EXTRACT:
■ ■ ■ ■ ■ ■ ■
There’s not much to the 2011 music video for Princess Chelsea’s “The Cigarette Duet.” The bulk of the video is just a single shot of two people sitting in a hot tub, lip-syncing the song’s droll lyrics with blank expressions on their faces. As it turns out, that deadpan humor is the key to the song’s success. Made well before the era of user-generated TikTok content spawning breakout stars, the music video—which now has more than 52 million views—went viral on YouTube, spurning a mass of fans to create copy cat videos of themselves miming to the song, and making anime versions using the game Gacha Life.
Perhaps it’s not surprising then that one half of the viral duo—Kiwi singer/songwriter Jonathan Bree—has dedicated the recent part of his career to remaining anonymous. Today, he wears a white face mask and dresses in pioneer period clothing from the American West—a disguise that may have received more scrutiny had he grown up stateside.
“I just like it,” Bree says when asked about it. “I like that the mask means people can make their own connection. There’s an element of personal projection—people can see or feel what they want to.”
Bree didn’t always feel that way: he spent the early ‘00s writing jangly bubblegum duets with Heather Mansfield in The Brunettes. They released four EPs and just as many albums over the course of 10 years; their third, Structure and Cosmetics, was released by Sub Pop, which led to several high-profile tours throughout the aughts with The Shins, Rilo Kiley, and Clap Your Hands Say Yeah, among others. When The Brunettes ended their run in 2009, Bree briefly became a member of Kiwi synth-pop producer Princess Chelsea’s band; before “The Cigarette Duet” provided him the momentum to launch his own solo career.
■ ■ ■ ■ ■ ■ ■
Condense the paragraph of the Jonathan Bree article above that begins "Bree didn’t always feel that way" into a bulleted list of its main facts.

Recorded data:
■ ■ ■ ■ ■ ■ ■
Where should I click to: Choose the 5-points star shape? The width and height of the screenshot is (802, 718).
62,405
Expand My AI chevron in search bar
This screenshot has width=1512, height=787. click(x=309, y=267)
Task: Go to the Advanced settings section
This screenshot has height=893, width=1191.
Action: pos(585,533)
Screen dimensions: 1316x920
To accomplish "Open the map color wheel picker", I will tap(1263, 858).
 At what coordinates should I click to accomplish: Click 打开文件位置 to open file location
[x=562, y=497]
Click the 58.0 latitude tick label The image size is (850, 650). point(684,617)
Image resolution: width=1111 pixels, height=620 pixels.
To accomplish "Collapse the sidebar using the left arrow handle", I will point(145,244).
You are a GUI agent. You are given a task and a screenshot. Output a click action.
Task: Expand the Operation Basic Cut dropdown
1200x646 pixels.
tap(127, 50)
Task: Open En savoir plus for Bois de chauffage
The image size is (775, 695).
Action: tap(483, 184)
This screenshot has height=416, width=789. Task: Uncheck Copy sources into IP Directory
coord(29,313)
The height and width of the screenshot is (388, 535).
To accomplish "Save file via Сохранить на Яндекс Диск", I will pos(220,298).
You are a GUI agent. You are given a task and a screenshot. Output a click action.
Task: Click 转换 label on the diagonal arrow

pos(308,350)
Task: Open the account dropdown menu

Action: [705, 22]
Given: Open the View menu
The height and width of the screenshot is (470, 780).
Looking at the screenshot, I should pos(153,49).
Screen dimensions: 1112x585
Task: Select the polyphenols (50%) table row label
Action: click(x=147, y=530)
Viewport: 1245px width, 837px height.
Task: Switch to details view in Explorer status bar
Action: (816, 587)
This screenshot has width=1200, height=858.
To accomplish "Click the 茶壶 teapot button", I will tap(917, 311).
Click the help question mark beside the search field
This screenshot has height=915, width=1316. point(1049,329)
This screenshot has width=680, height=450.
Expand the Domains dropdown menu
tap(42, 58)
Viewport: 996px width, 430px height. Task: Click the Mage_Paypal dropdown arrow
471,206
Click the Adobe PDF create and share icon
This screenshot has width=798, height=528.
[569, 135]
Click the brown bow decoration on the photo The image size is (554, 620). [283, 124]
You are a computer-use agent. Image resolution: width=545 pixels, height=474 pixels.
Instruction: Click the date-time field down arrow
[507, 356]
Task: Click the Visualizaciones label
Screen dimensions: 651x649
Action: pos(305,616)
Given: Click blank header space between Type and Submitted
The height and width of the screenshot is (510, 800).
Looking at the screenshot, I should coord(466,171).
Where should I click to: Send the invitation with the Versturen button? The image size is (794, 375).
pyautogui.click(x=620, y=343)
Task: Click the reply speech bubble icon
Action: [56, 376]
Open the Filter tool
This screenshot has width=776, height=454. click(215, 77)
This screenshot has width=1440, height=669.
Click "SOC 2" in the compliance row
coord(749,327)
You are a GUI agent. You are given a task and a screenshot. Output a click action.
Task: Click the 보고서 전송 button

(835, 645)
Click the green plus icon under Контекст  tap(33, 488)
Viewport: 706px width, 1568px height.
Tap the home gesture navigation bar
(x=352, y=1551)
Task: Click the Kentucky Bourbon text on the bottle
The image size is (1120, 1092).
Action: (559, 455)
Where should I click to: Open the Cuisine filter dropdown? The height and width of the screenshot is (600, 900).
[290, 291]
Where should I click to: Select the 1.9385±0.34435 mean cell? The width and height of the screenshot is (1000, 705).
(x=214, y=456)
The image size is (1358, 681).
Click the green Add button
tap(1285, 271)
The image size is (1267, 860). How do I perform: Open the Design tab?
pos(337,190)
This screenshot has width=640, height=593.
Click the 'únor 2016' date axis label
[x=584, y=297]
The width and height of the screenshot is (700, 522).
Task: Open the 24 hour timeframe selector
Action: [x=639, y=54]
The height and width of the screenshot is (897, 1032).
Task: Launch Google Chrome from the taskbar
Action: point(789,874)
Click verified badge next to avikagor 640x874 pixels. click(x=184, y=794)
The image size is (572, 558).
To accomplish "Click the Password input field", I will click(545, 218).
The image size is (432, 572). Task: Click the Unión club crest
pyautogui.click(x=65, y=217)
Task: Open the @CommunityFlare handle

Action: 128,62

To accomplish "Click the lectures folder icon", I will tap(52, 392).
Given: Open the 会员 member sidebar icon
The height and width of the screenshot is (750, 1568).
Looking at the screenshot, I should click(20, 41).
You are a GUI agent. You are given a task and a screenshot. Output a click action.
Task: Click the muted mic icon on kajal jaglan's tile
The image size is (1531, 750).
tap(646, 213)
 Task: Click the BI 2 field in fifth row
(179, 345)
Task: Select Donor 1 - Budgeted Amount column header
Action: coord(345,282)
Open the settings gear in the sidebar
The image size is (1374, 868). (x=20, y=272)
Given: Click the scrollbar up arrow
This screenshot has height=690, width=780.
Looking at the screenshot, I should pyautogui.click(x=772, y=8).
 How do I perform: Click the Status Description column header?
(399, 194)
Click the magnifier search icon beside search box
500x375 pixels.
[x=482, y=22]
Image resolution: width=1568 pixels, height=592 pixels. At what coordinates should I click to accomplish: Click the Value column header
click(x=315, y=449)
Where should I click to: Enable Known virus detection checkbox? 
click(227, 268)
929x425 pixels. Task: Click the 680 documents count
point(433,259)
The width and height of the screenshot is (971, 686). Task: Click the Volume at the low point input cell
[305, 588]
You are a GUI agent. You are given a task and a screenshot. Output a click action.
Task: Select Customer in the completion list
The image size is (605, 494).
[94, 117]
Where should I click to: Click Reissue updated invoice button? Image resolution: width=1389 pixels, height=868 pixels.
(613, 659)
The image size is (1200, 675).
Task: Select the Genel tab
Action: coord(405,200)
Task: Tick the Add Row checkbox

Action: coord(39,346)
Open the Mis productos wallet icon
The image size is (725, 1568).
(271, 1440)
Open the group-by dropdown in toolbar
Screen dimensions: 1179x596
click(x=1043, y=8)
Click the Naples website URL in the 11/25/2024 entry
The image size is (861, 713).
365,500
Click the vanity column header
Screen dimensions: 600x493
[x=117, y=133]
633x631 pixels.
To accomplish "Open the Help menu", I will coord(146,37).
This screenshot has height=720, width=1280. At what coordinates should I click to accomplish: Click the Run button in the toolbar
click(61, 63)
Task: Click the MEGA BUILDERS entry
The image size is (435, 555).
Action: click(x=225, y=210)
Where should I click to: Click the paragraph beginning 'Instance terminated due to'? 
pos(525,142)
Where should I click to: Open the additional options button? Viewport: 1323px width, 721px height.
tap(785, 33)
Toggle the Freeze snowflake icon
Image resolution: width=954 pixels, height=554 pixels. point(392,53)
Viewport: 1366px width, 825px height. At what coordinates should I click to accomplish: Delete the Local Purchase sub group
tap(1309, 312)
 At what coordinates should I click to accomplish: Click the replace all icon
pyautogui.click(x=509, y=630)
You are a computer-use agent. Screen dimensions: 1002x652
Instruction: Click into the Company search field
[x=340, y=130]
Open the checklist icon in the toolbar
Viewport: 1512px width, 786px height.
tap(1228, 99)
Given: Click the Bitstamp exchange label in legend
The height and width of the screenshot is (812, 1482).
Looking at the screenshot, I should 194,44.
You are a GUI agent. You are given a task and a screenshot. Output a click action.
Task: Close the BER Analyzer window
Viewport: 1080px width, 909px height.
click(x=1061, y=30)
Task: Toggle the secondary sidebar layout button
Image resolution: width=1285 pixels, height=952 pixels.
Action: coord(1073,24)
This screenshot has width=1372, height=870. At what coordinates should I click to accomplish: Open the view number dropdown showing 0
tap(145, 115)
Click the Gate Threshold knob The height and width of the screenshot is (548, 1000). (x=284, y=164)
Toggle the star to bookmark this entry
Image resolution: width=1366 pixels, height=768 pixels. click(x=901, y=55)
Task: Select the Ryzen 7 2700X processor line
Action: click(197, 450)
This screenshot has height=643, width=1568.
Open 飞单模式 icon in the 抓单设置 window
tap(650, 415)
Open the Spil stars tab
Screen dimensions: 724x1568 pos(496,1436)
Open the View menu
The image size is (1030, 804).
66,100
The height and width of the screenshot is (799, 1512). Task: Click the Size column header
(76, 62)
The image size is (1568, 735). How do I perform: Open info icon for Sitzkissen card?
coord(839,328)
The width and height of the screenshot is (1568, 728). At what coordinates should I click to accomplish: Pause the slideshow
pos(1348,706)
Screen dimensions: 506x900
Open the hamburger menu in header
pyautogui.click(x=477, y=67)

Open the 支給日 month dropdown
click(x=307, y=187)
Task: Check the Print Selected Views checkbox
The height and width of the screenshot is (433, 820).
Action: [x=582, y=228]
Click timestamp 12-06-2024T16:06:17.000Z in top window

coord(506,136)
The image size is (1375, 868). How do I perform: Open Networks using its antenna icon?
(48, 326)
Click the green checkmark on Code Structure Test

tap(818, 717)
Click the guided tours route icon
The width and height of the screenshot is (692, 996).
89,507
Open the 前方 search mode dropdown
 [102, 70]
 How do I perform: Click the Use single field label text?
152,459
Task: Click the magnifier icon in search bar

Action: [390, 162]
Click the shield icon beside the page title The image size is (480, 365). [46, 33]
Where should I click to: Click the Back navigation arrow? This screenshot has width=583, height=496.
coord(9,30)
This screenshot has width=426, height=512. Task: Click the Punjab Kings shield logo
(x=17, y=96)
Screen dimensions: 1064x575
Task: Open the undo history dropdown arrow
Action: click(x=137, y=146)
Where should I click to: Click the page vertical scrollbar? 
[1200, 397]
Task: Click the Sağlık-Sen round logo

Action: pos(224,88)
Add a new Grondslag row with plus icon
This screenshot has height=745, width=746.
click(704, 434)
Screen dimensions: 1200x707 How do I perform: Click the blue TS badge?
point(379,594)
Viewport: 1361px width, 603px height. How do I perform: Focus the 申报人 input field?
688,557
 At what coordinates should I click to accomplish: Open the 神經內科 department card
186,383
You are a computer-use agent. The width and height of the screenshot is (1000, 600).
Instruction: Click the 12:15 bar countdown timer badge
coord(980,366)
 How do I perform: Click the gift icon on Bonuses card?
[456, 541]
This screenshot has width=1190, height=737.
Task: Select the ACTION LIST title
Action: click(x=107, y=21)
■ ■ ■ ■ ■ ■ ■
EXPECTED ANSWER:
- In the early ’00s, Bree wrote jangly bubblegum duets with Heather Mansfield in The Brunettes.
- Over 10 years, the band released four EPs and four albums.
- Sub Pop released their record Structure and Cosmetics. This led to several high-profile tours in the aughts with The Shins, Rilo Kiley, Clap Your Hands Say Yeah and others.
- After The Brunettes ended in 2009, Bree briefly joined the band of Kiwi synth-pop producer Princess Chelsea.
- "The Cigarette Duet" then gave him the momentum to launch his own solo career.